Cybersecurity

Cyber experts, unite: Testing a team approach to a cyberattack

April 3, 2024 | By Cari Shane

Last week in Washington, D.C., cybersecurity experts and executives from the worlds of energy, telecommunications and finance gathered in a workspace overlooking the White House to fight off a real-time cyberattack. Fingers flew over keyboards as experts rushed to stop an attack that threatened to crash multiple networks at the same time.

Their pulses were pounding, but never fear — this time the attack was just an exercise. In fact, the attack was being launched by security experts from those same organizations, ominously hidden nearby behind a wall of darkened windows at the Boston Consulting Group’s D.C. office, where the exercise took place.

These sorts of cyber-defense events aren’t new, but this one was unusual in several respects. The Mastercard Tri-Sector Cyber Defense Exercise, or CDX, brings together members of the public and private sectors to both launch and fight off a cyberattack, creating a more dynamic scenario that can evolve in real time. This year the event included not just tech experts but also representatives from the executive level, including operations and resilience experts.  

“This was an opportunity to work together the way we would in a real national crisis, as a team working against a coordinated episode,” says Michael Lashlee, Mastercard’s chief security officer. “The information gleaned from this event will help us master the skills and techniques required for responding to increasingly sophisticated cyber threats.”
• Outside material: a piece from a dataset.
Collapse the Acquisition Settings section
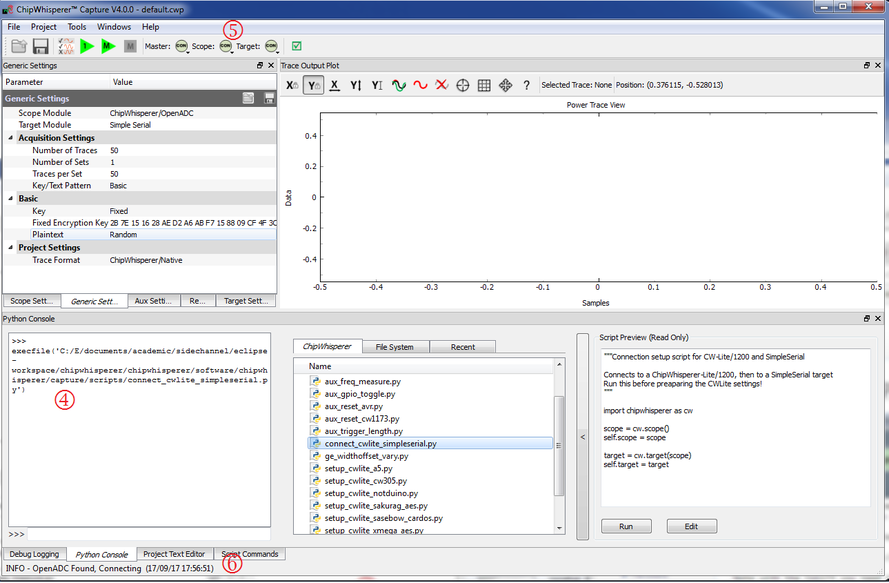Screen dimensions: 889x583 (x=9, y=137)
Those threats are only growing. The White House recently issued a warning to all U.S. governors about increased activity by nation-state hackers looking to disrupt water facilities across the country. Industries like health care are also showing persistent vulnerabilities to ransomware attacks like one that recently crippled pharmacies around the country.
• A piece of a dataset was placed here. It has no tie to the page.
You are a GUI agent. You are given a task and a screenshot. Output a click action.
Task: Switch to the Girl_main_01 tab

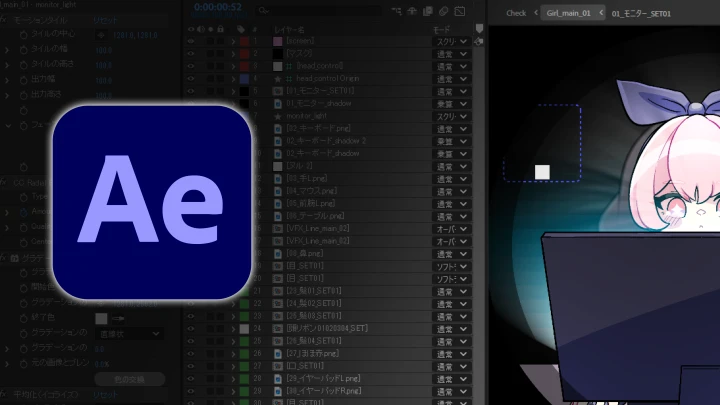[x=567, y=13]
Because of how interconnected the global economy is, an attack on one sector could create cascading problems affecting telecommunication, energy and finance, which is why training companies to work together in the face of an attack is more important than ever. The message: Companies may be competitors in the marketplace but allies in cyber defense.
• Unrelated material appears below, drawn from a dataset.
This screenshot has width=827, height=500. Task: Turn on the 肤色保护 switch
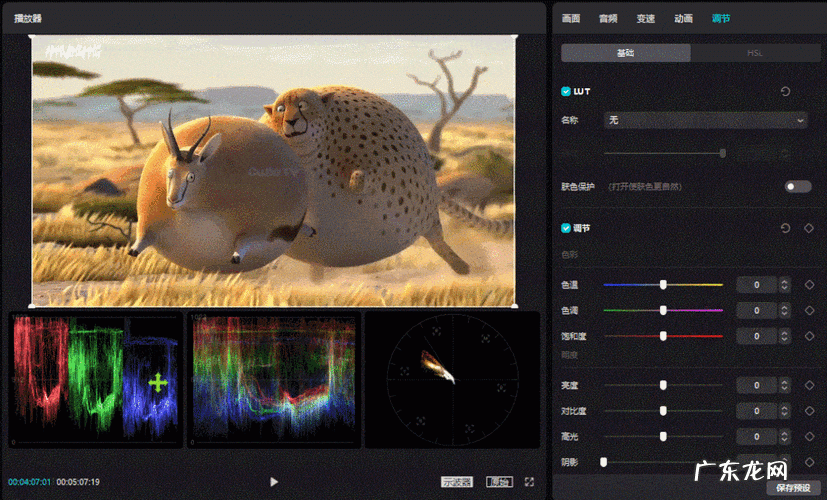click(x=797, y=187)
The adversary in the 2024 CDX event was a fictional nation-state. Led by experts from the U.S. Cybersecurity & Infrastructure Security Agency, the hackers — dubbed the red team — launched the attack. The blue team defenders worked to thwart the offensive.

But the exercise extended beyond the keyboard. In a nearby room, representatives from each company, along with CISA, the U.S. Department of the Treasury, the U.S. Department of Energy’s Office of Cybersecurity, Energy Security, and Emergency Response, the Office of the National Cyber Director, and the information-sharing centers for the finance, communications and energy sectors, gathered to coordinate a strategic response.

 

Public and private sector cyber experts, including Mastercard's Rishi Madan, Brian Mattingly and Robert Durie, left to right in far left photo, and Mandeep Sandhu, far right photo, participated in a simulated cyberattack exercise in Washington, D.C. last week. Meanwhile, executives from the same organizations, including Mastercard Cybersecurity Fellow Ron Green, center photo, speaking, and Mastercard Chief Security Officer Michael Lashlee, center photo, right, worked together to organize a strategic response. In the banner photo, Mastercard's Ulises Galeano, left, and Caitlin Francis plan their defense. (Photo credit: Arsalan Danish) 

Industry partners supporting the event included ICS Village, a nonprofit that creates interactive simulated environments to test the security of industrial control systems, and Immersive Labs, which provided access to its Cyber Crisis Simulator. The U.S. Cyber Team — student cyber experts who compete worldwide in cyber competitions — met with attendees to discuss workforce development strategies and the importance of gaming in developing future cyber stars.

Learning how to coordinate a defense across companies was invaluable, says Ulises Galeano, director of information security engineering at Mastercard. “Let’s say all the stoplights went down because of a hacker. If we’re all helping coordinate traffic and we all say ‘go’ at the same time, we’re gonna have a traffic jam. We need to coordinate how much traffic we can let in before we stop at the next block, and then the next block and the next.”

“This exercise helped set up mechanisms of response across sectors while also enhancing our own approach to responding to a coordinated attack,” says Caitlin Francis, a senior security monitoring and response analyst at Mastercard. “This helps build trust between sectors.”

The ultimate goal of running exercises like the CDX with the participation of government defense experts is to create a national cyber range where companies and government entities can come together to train and combine operations.

“Companies like Mastercard take protection very seriously, constantly creating plans, running exercises,” says the company’s Cybersecurity Fellow Ron Green. “But you’re better as a team working to defend this nation, collectively.”

Exercises like this one need to continue, he says. “Somebody is already planning the bad day. So we either get ready and prepare for it — how to fight it and how to respond — or we won’t be ready.”